* [EXTRACTED RECORDS]
+++++

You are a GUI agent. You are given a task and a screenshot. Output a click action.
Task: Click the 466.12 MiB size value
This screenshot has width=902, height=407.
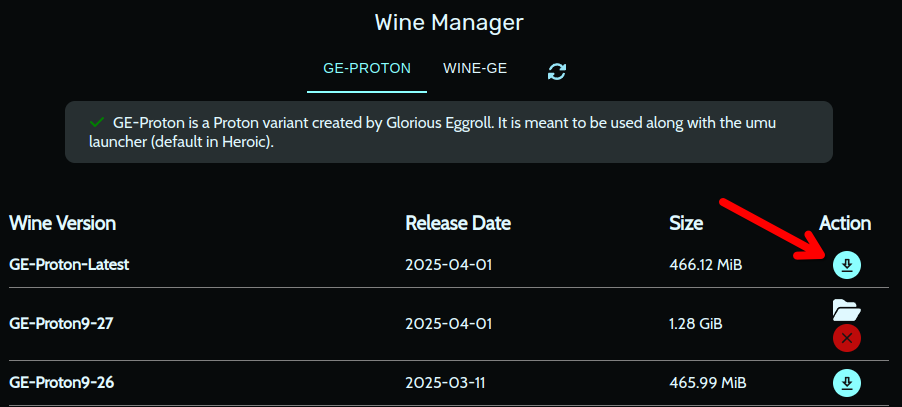pos(705,265)
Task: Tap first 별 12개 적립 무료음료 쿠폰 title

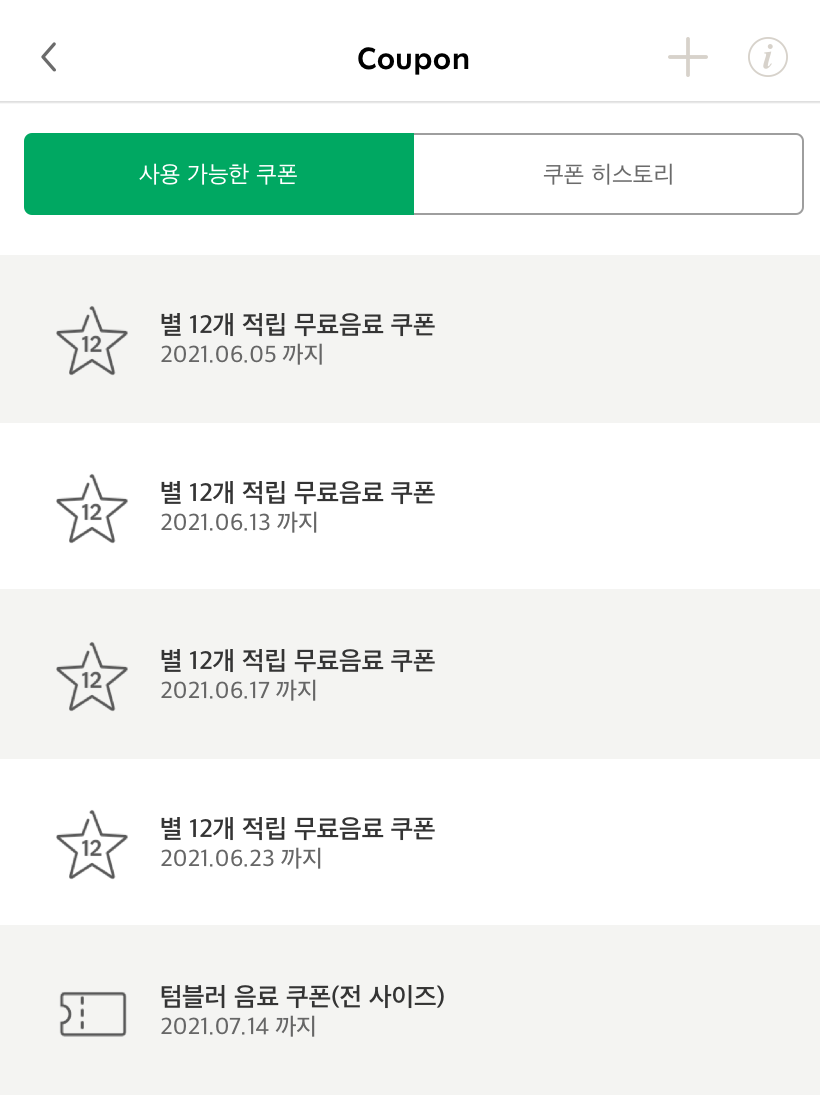Action: [297, 324]
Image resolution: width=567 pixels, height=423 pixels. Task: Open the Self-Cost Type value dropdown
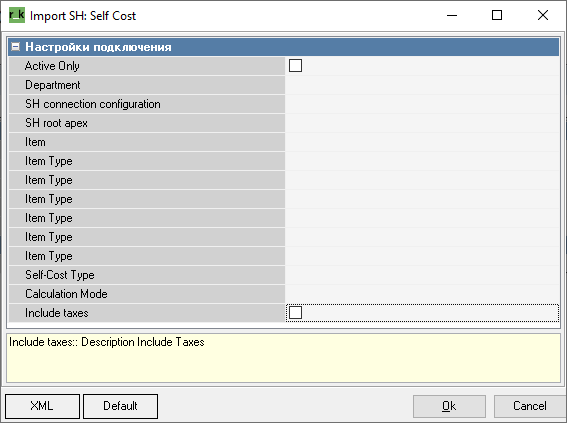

+++++

* [EXERCISE DESCRIPTION]
Everything from the line containing "Task: Tap first 별 12개 적립 무료음료 쿠폰 title" through the final line of the material must be set down exactly, except the pictures.

* [RESULT BELOW]
Task: Tap first 별 12개 적립 무료음료 쿠폰 title

Action: [297, 324]
Image resolution: width=567 pixels, height=423 pixels. Task: Open the Self-Cost Type value dropdown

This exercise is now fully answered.